Google’s $30m race to the moon is ready for lift-off - rajathagasthya
http://thenextweb.com/google/2015/10/07/googles-30m-race-to-the-moon-is-ready-for-lift-off/
======
melling
The idea of using a prize to solve a big problem goes back hundreds of years.
The British created a prize to solve the Longitude problem:

[https://en.m.wikipedia.org/wiki/Longitude_Act](https://en.m.wikipedia.org/wiki/Longitude_Act)

Charles Lindbergh won his prize money for crossing the Atlantic:

[https://en.m.wikipedia.org/wiki/Spirit_of_St._Louis](https://en.m.wikipedia.org/wiki/Spirit_of_St._Louis)

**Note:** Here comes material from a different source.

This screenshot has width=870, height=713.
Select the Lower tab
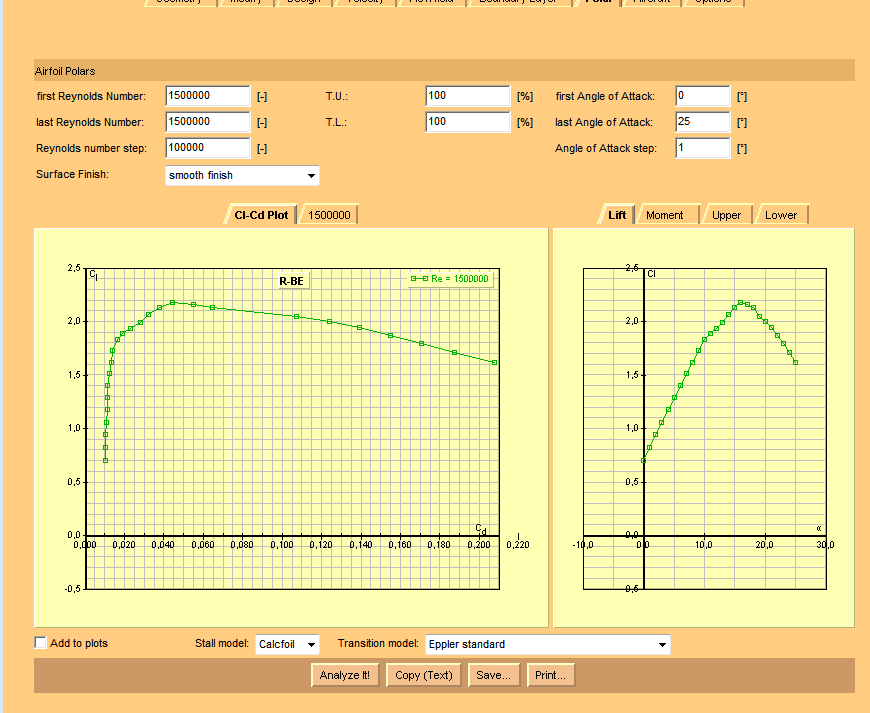coord(781,215)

The Google autonomous car is here because of DARPA prize:
[https://en.m.wikipedia.org/wiki/DARPA_Grand_Challenge](https://en.m.wikipedia.org/wiki/DARPA_Grand_Challenge)

Netflix has their contest:
[https://en.m.wikipedia.org/wiki/Netflix_Prize](https://en.m.wikipedia.org/wiki/Netflix_Prize)

And of course, we have the modern X-Prizes:

[http://www.xprize.org](http://www.xprize.org)

Anyway, the point is that we could solve a 1000 problems if we found the money
for it. Prizes like these seem to be a very effective way to invest in R&D.